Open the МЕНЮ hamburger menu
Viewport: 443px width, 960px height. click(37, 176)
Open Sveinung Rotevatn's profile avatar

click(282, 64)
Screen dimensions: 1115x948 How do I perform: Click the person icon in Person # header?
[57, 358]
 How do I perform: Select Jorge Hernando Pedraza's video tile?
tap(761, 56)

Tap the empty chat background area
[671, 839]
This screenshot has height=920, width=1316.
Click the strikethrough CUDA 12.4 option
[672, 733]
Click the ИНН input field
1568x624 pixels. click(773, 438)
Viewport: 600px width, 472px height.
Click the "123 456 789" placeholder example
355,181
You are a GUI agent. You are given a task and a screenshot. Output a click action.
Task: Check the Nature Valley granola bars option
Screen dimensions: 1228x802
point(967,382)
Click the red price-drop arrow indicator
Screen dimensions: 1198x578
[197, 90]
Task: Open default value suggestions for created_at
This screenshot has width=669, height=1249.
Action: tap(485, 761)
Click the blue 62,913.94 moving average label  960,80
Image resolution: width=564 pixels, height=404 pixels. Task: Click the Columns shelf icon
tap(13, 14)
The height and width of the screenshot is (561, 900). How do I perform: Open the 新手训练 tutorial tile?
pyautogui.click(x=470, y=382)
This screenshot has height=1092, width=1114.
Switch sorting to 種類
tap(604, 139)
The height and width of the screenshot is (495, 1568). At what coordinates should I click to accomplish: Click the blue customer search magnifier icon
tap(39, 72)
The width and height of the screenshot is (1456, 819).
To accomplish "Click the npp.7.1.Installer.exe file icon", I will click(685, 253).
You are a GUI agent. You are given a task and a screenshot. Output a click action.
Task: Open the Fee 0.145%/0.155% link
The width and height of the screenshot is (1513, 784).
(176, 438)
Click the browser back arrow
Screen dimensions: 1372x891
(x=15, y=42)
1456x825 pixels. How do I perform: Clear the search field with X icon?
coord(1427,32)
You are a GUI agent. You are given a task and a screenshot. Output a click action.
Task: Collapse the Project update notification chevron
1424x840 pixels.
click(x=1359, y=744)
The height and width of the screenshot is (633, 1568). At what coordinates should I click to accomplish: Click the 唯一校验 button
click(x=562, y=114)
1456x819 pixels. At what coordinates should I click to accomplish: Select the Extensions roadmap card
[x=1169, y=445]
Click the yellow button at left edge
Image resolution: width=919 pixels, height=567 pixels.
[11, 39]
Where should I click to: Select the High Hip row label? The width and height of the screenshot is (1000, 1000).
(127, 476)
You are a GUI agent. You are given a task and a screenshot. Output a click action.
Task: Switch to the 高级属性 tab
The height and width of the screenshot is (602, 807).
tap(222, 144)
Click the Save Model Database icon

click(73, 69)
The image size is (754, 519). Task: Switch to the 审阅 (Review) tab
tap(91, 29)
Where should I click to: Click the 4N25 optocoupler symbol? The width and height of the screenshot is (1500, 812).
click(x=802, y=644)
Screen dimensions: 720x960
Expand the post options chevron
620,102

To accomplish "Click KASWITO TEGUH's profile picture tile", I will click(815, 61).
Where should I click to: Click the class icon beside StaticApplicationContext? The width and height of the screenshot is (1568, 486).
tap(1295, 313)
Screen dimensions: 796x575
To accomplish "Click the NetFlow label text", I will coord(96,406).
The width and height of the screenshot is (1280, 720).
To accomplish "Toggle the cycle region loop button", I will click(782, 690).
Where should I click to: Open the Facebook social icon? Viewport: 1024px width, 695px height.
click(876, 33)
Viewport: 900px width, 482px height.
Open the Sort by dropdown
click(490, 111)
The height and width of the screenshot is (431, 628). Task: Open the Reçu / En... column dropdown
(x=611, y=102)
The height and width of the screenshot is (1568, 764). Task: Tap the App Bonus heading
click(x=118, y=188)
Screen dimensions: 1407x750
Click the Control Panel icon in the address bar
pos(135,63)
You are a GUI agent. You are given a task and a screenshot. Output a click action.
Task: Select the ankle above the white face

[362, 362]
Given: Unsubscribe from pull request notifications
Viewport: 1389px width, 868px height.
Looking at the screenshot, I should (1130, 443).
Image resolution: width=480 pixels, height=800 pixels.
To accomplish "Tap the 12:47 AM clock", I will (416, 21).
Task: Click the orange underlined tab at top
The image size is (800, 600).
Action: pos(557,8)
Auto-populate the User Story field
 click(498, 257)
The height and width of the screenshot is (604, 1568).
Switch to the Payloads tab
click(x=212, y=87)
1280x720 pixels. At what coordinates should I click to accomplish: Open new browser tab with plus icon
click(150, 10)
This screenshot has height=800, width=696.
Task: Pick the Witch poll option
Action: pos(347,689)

========

WHAT IS ASKED:
Reproduce the listing above verbatim, from its first line through its last.

THE RESPONSE:
Open the МЕНЮ hamburger menu
Viewport: 443px width, 960px height. click(37, 176)
Open Sveinung Rotevatn's profile avatar

click(282, 64)
Screen dimensions: 1115x948 How do I perform: Click the person icon in Person # header?
[57, 358]
 How do I perform: Select Jorge Hernando Pedraza's video tile?
tap(761, 56)

Tap the empty chat background area
[671, 839]
This screenshot has height=920, width=1316.
Click the strikethrough CUDA 12.4 option
[672, 733]
Click the ИНН input field
1568x624 pixels. click(773, 438)
Viewport: 600px width, 472px height.
Click the "123 456 789" placeholder example
355,181
You are a GUI agent. You are given a task and a screenshot. Output a click action.
Task: Check the Nature Valley granola bars option
Screen dimensions: 1228x802
point(967,382)
Click the red price-drop arrow indicator
Screen dimensions: 1198x578
[197, 90]
Task: Open default value suggestions for created_at
This screenshot has width=669, height=1249.
Action: tap(485, 761)
Click the blue 62,913.94 moving average label  960,80
Image resolution: width=564 pixels, height=404 pixels. Task: Click the Columns shelf icon
tap(13, 14)
The height and width of the screenshot is (561, 900). How do I perform: Open the 新手训练 tutorial tile?
pyautogui.click(x=470, y=382)
This screenshot has height=1092, width=1114.
Switch sorting to 種類
tap(604, 139)
The height and width of the screenshot is (495, 1568). At what coordinates should I click to accomplish: Click the blue customer search magnifier icon
tap(39, 72)
The width and height of the screenshot is (1456, 819).
To accomplish "Click the npp.7.1.Installer.exe file icon", I will click(685, 253).
You are a GUI agent. You are given a task and a screenshot. Output a click action.
Task: Open the Fee 0.145%/0.155% link
The width and height of the screenshot is (1513, 784).
(176, 438)
Click the browser back arrow
Screen dimensions: 1372x891
(x=15, y=42)
1456x825 pixels. How do I perform: Clear the search field with X icon?
coord(1427,32)
You are a GUI agent. You are given a task and a screenshot. Output a click action.
Task: Collapse the Project update notification chevron
1424x840 pixels.
click(x=1359, y=744)
The height and width of the screenshot is (633, 1568). At what coordinates should I click to accomplish: Click the 唯一校验 button
click(x=562, y=114)
1456x819 pixels. At what coordinates should I click to accomplish: Select the Extensions roadmap card
[x=1169, y=445]
Click the yellow button at left edge
Image resolution: width=919 pixels, height=567 pixels.
[11, 39]
Where should I click to: Select the High Hip row label? The width and height of the screenshot is (1000, 1000).
(127, 476)
You are a GUI agent. You are given a task and a screenshot. Output a click action.
Task: Switch to the 高级属性 tab
The height and width of the screenshot is (602, 807).
tap(222, 144)
Click the Save Model Database icon

click(73, 69)
The image size is (754, 519). Task: Switch to the 审阅 (Review) tab
tap(91, 29)
Where should I click to: Click the 4N25 optocoupler symbol? The width and height of the screenshot is (1500, 812).
click(x=802, y=644)
Screen dimensions: 720x960
Expand the post options chevron
620,102

To accomplish "Click KASWITO TEGUH's profile picture tile", I will click(815, 61).
Where should I click to: Click the class icon beside StaticApplicationContext? The width and height of the screenshot is (1568, 486).
tap(1295, 313)
Screen dimensions: 796x575
To accomplish "Click the NetFlow label text", I will coord(96,406).
The width and height of the screenshot is (1280, 720).
To accomplish "Toggle the cycle region loop button", I will click(782, 690).
Where should I click to: Open the Facebook social icon? Viewport: 1024px width, 695px height.
click(876, 33)
Viewport: 900px width, 482px height.
Open the Sort by dropdown
click(490, 111)
The height and width of the screenshot is (431, 628). Task: Open the Reçu / En... column dropdown
(x=611, y=102)
The height and width of the screenshot is (1568, 764). Task: Tap the App Bonus heading
click(x=118, y=188)
Screen dimensions: 1407x750
Click the Control Panel icon in the address bar
pos(135,63)
You are a GUI agent. You are given a task and a screenshot. Output a click action.
Task: Select the ankle above the white face

[362, 362]
Given: Unsubscribe from pull request notifications
Viewport: 1389px width, 868px height.
Looking at the screenshot, I should (1130, 443).
Image resolution: width=480 pixels, height=800 pixels.
To accomplish "Tap the 12:47 AM clock", I will (416, 21).
Task: Click the orange underlined tab at top
The image size is (800, 600).
Action: pos(557,8)
Auto-populate the User Story field
 click(498, 257)
The height and width of the screenshot is (604, 1568).
Switch to the Payloads tab
click(x=212, y=87)
1280x720 pixels. At what coordinates should I click to accomplish: Open new browser tab with plus icon
click(150, 10)
This screenshot has height=800, width=696.
Task: Pick the Witch poll option
Action: pos(347,689)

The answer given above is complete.